*TEXTO EXTRAÍDO*

━━━

Bárbara Paz diz que em geral sente ter muito mais do que seus 37 anos. Dá para entender. Uma existência tão curta quanto intensa talvez tenha sido a principal razão pela qual a garota de Campo Bom, no Rio Grande do Sul, seja reconhecida hoje como uma das melhores atrizes brasileiras de sua geração. As cicatrizes, a exposição escancarada e absoluta na “Casa dos Artistas” e alguns papéis como o da alcoólatra na novela de Manoel Carlos contribuíram para que essa percepção demorasse um pouco a se cristalizar. Preconceitos e rótulos diversos, imagem de louca para alguns, de bagaceira para outros, tudo isso foi se dissipando conforme Bárbara foi encontrando desafios dramáticos (agora no sentido figurado) à altura do seu talento. Difícil falar em auge para alguém tão jovem, mas a peça “Hell”, protagonizada por ela e dirigida por seu marido, Hector Babenco, pode ser considerada a pós-graduação cênica de Bárbara Paz. Vivendo uma garota jogada na noite, na angústia, no sexo e nas drogas numa cidade grande qualquer, a atriz cresce de tal maneira que se ergue sobre o palco, a plateia, a avenida Paulista e sobrevoa as almas de quem a vê, tirando a todos de seus turbilhões de afazeres, de pensamentos do dia a dia, carregando os espíritos para um lugar diverso daqueles em que se encontravam. E é esse, afinal, o sentido mais nobre da palavra diversão.

━━━

*DADOS DISPONÍVEIS*
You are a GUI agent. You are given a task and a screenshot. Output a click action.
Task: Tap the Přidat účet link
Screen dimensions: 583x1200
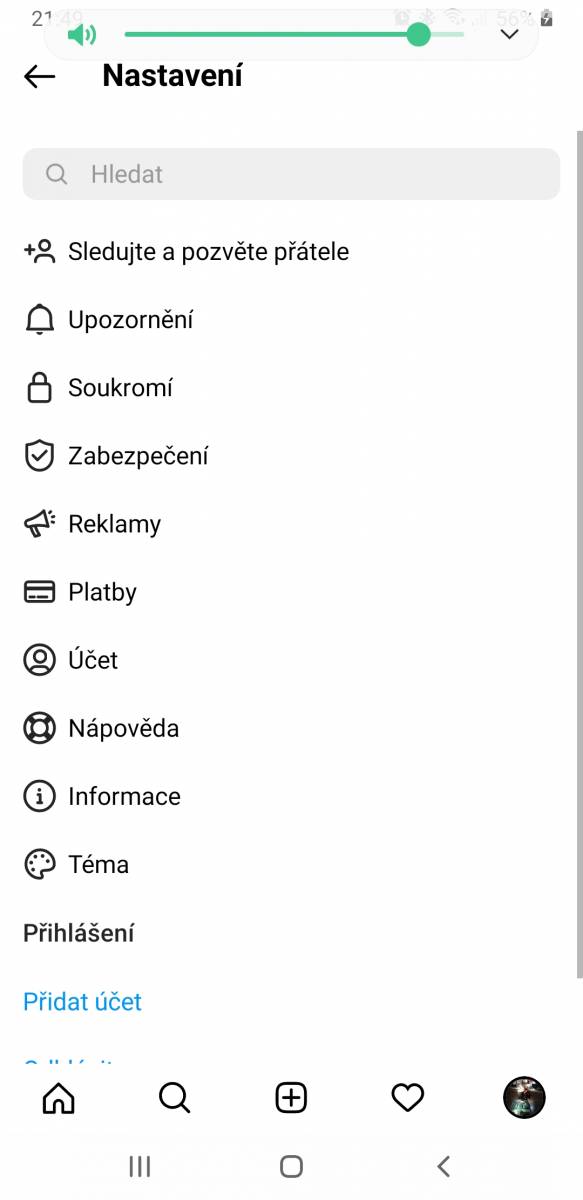pos(82,1002)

━━━

*DETALHES DO PROBLEMA*
Liste todas as pessoas mencionadas pelo nome no texto extraído.

*SOLUÇÃO DO EXERCÍCIO*
- Bárbara Paz
- Manoel Carlos
- Hector Babenco